I watched a TikTok yesterday that absolutely gagged me.
This creator spoke to my soul when she straight up told me that not having a creative outlet makes me INSANE.
When @witti.indi so elegantly said…
“Creative people without a creative outlet are insufferable.”
“You’re not sad, you just need to create.”
“Unused creative energy attaches itself to the wrong things — like people, feelings, anxiety…”
And I sat there like… ouch? I think? I felt both called out, yet completely inspired. Mostly because I don’t think I’ve heard anything that stopped me in my tracks like that. Like, why is she talking about ME?

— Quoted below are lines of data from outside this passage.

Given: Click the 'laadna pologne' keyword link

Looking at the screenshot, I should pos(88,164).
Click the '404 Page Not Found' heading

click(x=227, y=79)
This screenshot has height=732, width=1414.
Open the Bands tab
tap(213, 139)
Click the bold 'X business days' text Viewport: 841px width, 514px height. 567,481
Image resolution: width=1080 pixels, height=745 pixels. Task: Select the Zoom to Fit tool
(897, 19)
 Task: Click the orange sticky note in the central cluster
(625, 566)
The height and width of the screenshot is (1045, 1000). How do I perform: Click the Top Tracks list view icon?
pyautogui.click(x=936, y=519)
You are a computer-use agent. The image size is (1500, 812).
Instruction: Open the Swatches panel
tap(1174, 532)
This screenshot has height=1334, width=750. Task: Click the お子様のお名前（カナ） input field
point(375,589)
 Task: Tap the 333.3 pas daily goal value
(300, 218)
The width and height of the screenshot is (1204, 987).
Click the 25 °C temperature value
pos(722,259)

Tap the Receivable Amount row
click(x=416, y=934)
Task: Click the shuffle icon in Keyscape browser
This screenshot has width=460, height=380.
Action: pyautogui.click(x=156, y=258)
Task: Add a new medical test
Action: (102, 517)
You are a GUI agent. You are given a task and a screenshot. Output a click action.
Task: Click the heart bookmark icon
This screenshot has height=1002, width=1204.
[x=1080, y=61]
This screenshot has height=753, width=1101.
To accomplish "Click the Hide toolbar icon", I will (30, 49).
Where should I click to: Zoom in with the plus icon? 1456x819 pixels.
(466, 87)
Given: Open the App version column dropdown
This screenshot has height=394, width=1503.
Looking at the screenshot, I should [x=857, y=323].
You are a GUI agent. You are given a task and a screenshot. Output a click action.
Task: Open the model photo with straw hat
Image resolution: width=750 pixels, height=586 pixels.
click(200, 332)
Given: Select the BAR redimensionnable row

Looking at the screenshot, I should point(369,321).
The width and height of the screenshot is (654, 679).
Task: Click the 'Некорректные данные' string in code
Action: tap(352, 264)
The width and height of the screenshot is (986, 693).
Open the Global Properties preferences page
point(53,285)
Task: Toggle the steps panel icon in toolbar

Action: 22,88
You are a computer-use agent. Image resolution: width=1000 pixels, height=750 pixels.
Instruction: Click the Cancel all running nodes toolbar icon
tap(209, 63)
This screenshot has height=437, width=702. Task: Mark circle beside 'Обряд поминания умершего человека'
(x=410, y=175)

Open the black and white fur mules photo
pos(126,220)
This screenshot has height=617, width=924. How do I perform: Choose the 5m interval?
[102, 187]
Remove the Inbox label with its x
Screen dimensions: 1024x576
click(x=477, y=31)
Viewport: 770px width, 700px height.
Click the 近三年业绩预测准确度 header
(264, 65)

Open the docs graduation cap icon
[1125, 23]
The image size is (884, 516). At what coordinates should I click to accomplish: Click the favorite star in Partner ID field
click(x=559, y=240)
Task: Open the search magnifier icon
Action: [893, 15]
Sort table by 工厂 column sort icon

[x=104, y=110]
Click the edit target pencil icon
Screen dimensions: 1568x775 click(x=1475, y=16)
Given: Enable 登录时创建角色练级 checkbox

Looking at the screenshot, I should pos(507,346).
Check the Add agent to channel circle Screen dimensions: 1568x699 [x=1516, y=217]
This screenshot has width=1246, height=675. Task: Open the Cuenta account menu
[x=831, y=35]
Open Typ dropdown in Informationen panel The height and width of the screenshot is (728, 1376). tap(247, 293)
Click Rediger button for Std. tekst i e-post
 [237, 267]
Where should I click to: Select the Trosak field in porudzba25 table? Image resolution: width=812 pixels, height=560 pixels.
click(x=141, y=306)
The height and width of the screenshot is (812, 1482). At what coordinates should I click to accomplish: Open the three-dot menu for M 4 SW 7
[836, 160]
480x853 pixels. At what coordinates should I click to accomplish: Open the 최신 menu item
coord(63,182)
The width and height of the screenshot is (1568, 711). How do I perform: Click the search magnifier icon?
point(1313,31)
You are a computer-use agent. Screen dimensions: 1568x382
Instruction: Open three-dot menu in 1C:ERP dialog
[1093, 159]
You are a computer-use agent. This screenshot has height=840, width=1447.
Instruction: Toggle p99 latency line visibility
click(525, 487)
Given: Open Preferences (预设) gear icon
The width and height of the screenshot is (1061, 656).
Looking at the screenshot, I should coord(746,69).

I’ve always been a creative person. But I didn’t understand how critical it is for me to have an outlet. Not just a hobby or a cute little project. It is essential for my emotional survival. It’s beyond just the idea of maintaining emotional stability, expressing my feelings, etc. It’s literally a way to come back home to myself.
When I don’t give that energy somewhere to go, it starts bleeding into everything else.
Suddenly, I’m picking fights with my own reflection. I’m feeling “stuck” or behind in life. I’m spiraling over things I can’t control. I’m longing for a connection outside of myself. I’m catastrophizing my whole life. But it’s just like my brain is playing tricks on me. It’s causing me to overly care about things that don’t actually matter.
And I feel like I can say this because I recognize it in myself as well, but I see it happening all around me. It makes me think about times when someone has picked a ridiculous fight, or become an extremely needy friend… maybe they just needed a space to let their juices flow.
It’s like emotional mold. It grows. It starts infecting things that were fine before.
Suddenly everything feels heavier, but you don’t know why.
And here’s the hardest truth she said (and the one I’m still swallowing):
“You need to be making more bad art.”
Because the shame around not being “good enough” is what stops us. We don’t write because we think it needs to be beautiful. We don’t paint because we think it needs to be profound. We don’t post because we think it needs to be perfect.
And in the process, we let all this energy rot inside of us.
And here’s what it made me realize:
I don’t spiral because I’m dramatic. I spiral because there’s a part of me that needs to be making something. Maybe it’s a blog post (hey). It could be a 10 second TikTok or a 5 slide IG carousel. Maybe it’s a novel, a painting, or a sculpture. It might even be a stick figure doodle in your notebook at work. The point is when you stifle that energy, you’re doing yourself a disservice you can’t even begin to understand.
When we ignore that part of us— when we let it sit unused— it turns on us. It attaches itself to people, to insecurities, to feelings that were never meant to hold that weight.
It’s wild how obvious it is in hindsight. Every time I’ve felt obsessive or untethered, there’s been this creative hunger under it. And instead of feeding it, I scroll, I overthink, I wait for the “right moment” to make something “perfect”.
But that energy doesn’t want perfect. It just wants out.
So I’m letting it out. Badly, awkwardly, imperfectly, it literally doesn’t matter.
Because creating something (anything) is how I come home to myself. Every single time.